▶ Data to process
* * * * * * *

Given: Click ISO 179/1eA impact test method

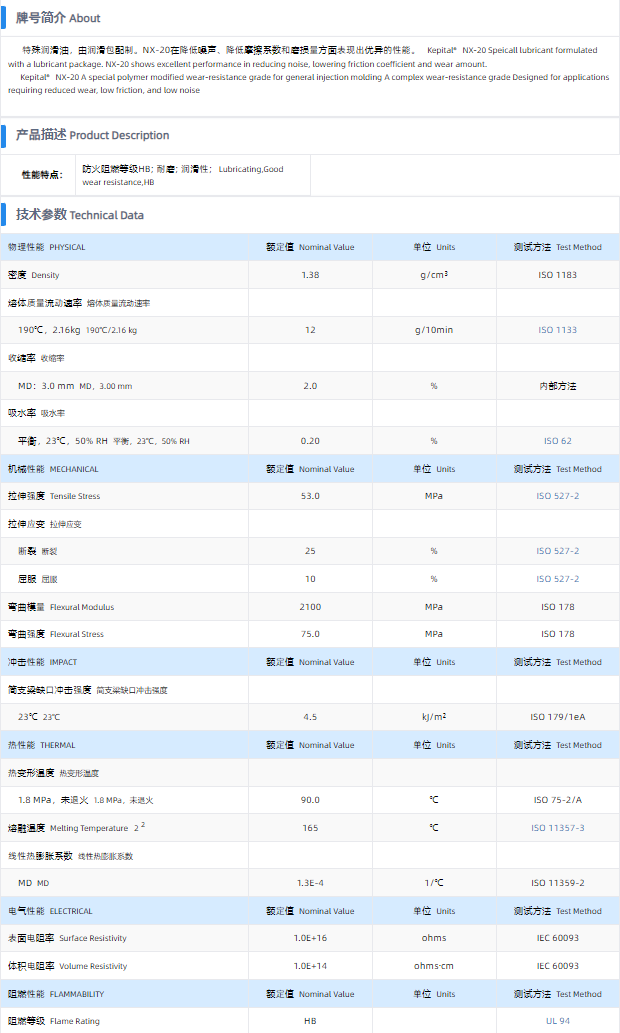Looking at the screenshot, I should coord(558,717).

* * * * * * *

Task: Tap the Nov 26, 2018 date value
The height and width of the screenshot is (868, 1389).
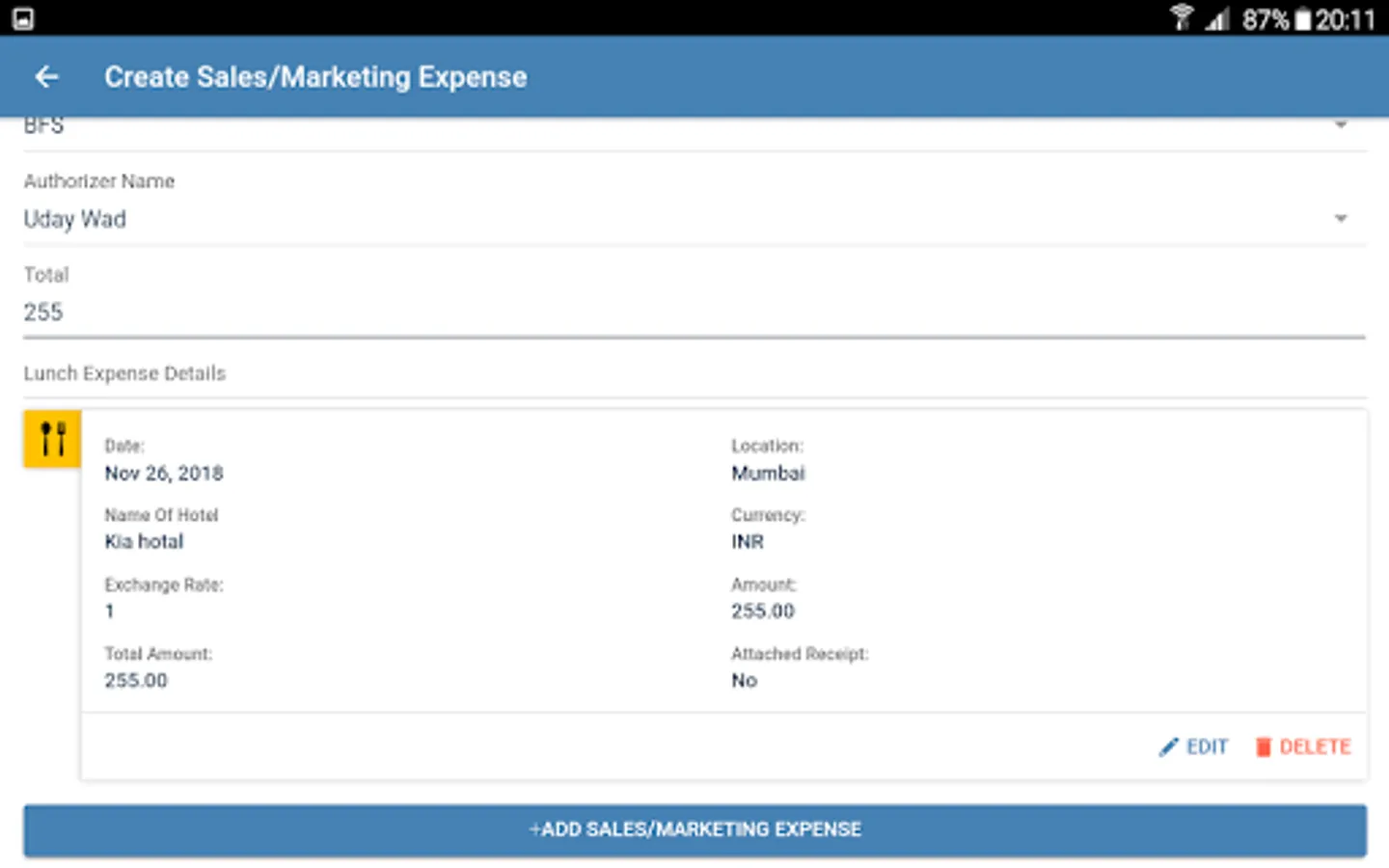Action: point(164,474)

* * * * * * *

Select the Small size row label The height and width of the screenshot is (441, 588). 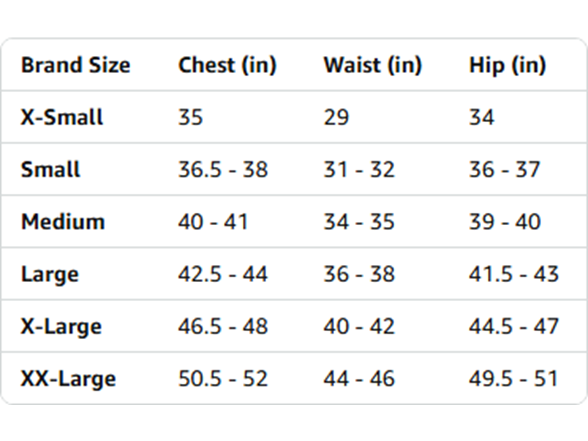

* * * * * * *

▶ Task requirements
Turn the lines from the one with "Task: Tap the Nov 26, 2018 date value" up to and including the one with "Action: point(164,474)" into a Markdown table with the columns Row and Line, numbering each line. Skip blank lines and leave the pictures out.

▶ Correct result
| Row | Line |
|---|---|
| 1 | Task: Tap the Nov 26, 2018 date value |
| 2 | The height and width of the screenshot is (868, 1389). |
| 3 | Action: point(164,474) |